Blog, Essays & Art

Too many Mondays. 05/12/03

Today I've been sluglike and particularly clumsy. The sort of day where you decide what to wear in the morning by opening up the closet and putting on whatever clothing falls off the shelf and onto your head.

This morning (my mornings are from 11 a.m. to 3 p.m.) was delightfully warm, blue cloudless sky and sunlight so strong that the white concrete of the sidewalk seemed blindingly bright. I walked out of the cold shadowy basement that is the digital department and felt like a wombat emerging from its cave after hibernation. Whoa! Blink. Blink. Mmmm, warm. Yawn. (Do wombats hibernate? Do they even live in caves? I really should know these things.)

I should spend less time composing journal entries and such and actually write a letter to my Dad. A card and note at Christmas and at Father's Day is not much. He deserves better than that. I enjoy writing sometimes, I can do something like these journal entries or correspond with people and sound half intelligent. I can use a few of the "big words" that have stuck in my brain from reading overly much. My words on a page can look like those of an educated being, but when speaking to people in real life my expressiveness somehow deserts me and I sound more like this: "Uhh... cool."  "I didn't, but... oh, you..yeah, heh." "You know, the thing, need it to do stuff"  "Sweet. Mmm, Dude."  "So, um...Meow?"
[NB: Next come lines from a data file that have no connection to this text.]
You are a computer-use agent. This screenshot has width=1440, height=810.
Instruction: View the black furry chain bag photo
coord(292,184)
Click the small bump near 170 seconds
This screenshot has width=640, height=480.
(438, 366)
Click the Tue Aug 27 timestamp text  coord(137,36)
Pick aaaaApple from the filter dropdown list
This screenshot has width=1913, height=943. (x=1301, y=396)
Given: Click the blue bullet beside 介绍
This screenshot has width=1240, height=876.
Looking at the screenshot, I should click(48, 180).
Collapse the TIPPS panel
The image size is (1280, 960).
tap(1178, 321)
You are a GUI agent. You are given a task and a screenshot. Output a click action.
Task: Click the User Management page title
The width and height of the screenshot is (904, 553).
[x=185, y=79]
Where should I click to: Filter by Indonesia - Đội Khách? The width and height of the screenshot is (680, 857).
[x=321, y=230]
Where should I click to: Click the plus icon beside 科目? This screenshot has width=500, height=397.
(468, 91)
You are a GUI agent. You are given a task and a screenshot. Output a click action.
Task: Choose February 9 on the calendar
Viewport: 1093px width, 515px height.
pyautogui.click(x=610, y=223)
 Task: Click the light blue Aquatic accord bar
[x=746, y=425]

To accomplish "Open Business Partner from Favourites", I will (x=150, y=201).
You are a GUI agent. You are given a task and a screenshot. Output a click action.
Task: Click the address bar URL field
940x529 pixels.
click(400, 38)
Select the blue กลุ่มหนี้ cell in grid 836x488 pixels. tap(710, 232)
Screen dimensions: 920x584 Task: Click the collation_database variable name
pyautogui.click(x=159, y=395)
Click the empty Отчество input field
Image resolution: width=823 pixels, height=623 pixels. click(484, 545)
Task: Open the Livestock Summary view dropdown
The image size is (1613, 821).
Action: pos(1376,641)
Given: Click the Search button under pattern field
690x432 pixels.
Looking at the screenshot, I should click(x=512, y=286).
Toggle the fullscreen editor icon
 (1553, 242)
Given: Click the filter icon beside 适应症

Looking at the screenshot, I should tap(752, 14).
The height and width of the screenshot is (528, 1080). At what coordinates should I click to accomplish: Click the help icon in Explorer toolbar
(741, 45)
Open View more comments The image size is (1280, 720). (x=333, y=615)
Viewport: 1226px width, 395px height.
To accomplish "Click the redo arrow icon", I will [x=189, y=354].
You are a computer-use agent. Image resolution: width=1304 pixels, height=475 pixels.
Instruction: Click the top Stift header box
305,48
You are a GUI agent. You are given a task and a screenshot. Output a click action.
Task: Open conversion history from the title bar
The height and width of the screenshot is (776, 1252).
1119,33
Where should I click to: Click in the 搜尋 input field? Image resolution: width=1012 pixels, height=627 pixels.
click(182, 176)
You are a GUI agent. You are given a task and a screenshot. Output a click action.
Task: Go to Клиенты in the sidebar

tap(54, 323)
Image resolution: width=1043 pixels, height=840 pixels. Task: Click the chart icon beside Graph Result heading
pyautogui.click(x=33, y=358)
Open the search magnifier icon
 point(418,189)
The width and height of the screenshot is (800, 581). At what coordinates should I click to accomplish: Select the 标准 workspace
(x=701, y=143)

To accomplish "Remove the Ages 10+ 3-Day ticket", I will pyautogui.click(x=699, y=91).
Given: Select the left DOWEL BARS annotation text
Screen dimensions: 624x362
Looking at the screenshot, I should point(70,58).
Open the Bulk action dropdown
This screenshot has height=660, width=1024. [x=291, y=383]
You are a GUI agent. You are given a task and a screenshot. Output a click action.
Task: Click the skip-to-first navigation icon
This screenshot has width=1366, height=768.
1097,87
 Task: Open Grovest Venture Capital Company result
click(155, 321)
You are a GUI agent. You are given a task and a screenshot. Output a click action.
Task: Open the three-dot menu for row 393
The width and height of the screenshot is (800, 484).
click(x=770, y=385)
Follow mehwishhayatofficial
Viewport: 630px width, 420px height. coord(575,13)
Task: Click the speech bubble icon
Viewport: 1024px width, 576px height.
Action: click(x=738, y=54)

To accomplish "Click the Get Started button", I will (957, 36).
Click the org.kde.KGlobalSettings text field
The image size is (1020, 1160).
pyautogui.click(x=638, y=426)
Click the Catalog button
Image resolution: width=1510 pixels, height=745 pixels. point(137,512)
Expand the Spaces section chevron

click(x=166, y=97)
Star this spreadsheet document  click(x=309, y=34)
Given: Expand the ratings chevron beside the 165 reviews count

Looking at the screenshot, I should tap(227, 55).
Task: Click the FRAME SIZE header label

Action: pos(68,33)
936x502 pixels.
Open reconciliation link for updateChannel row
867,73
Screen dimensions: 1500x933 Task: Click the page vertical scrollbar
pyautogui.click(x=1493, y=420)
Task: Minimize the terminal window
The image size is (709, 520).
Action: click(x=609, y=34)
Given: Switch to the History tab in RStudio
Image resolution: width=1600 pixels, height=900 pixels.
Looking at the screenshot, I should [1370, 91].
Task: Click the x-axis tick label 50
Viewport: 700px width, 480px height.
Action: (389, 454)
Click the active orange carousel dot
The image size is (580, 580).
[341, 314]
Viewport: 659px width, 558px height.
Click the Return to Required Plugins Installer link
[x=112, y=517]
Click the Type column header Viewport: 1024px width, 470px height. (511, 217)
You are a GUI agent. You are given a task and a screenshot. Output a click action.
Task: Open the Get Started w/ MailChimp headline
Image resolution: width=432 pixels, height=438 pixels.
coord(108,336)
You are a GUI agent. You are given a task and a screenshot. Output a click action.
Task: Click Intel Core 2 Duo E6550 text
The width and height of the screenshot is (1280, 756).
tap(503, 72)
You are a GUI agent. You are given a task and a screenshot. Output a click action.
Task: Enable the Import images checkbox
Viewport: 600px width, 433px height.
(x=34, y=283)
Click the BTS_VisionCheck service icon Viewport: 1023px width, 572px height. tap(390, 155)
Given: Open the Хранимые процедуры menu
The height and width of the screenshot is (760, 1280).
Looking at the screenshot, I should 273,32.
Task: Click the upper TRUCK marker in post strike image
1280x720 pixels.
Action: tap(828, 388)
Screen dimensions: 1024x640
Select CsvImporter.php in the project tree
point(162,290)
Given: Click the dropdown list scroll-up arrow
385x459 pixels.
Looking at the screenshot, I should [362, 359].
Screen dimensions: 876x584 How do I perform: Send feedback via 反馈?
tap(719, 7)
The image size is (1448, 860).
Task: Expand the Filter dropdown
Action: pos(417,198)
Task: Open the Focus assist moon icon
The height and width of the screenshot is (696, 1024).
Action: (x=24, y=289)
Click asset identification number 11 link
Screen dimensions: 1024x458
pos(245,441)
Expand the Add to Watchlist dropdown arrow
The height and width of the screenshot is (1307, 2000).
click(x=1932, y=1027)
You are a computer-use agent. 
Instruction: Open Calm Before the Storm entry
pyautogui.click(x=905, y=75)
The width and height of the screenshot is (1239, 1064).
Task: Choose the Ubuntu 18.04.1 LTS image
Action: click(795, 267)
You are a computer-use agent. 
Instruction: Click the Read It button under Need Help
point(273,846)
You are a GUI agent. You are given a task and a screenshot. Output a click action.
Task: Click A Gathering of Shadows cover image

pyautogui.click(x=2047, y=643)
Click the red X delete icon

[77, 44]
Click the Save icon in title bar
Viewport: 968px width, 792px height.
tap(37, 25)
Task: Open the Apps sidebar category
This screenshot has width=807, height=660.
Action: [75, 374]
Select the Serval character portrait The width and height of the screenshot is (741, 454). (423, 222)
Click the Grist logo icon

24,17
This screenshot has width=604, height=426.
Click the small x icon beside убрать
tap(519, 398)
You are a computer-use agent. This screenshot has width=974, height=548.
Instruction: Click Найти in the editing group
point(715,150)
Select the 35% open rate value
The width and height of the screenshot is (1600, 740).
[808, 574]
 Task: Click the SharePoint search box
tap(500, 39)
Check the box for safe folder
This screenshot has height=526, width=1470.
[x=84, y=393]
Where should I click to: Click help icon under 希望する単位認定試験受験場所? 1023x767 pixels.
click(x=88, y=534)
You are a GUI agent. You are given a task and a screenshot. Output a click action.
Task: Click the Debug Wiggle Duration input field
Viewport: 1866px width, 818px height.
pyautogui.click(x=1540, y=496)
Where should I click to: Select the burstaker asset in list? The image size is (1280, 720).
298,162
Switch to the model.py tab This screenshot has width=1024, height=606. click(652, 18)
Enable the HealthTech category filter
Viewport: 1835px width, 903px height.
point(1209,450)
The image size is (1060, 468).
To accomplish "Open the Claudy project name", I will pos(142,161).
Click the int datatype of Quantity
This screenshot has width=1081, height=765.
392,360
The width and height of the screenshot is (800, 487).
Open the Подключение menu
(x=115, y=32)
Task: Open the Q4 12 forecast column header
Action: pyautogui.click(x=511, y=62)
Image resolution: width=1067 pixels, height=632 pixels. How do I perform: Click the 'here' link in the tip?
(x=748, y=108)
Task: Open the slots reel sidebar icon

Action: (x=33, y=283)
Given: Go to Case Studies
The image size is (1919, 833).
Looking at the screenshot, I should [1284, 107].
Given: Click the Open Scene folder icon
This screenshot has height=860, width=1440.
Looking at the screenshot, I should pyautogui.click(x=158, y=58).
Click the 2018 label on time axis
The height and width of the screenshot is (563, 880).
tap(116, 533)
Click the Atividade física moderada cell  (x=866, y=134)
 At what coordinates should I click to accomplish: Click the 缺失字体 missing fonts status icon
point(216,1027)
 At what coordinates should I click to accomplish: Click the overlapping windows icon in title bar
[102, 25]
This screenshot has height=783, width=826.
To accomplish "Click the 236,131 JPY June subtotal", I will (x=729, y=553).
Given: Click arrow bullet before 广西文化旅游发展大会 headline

I felt like spending the day lying in bed, munching chips and reading.  I'm somewhat addicted to corn chips and salsa. I even eat the salsa straight from the jar when I'm out of chips. At least this is not as unhealthy as my previous snack addiction: French fries. And of course variety is essential for proper nutrition so sometimes I have the avocado-flavored chips and southwestern salsa, and sometimes round quesadilla-flavored chips with roasted garlic picante.

However it is MONDAY, so I am here at work instead of lazing about and snacking. The weekends are never long enough. Yesterday I drifted around the house wearing nothing but a scarf. We drank coffee, ate banana bread, read fantasy novels, cuddled on the couch, played on the bed, had a dinner of pasta with sausage and peppers, watched Monsters Inc., and danced to Musicmatch playlists of techno music. It's a hedonistic existence sometimes.

But now I'm stuck here at the lab, earning a living. Or what would be "a living" if I lived somewhere that rent was reasonable and fuel wasn't over $3. a gallon. "The price of paradise", they call it.

Being poor sucks ass. Maybe if I grumble this often enough the Gods of Prosperity will notice, take pity on our situation and toss a winning lottery ticket our way. Realistically, though, I expect Steve’s increased efforts at finding a job to yield results before too long. And I continue to apply for positions in my field, as I hang on to sanity and endure the daily grind with a resigned smile.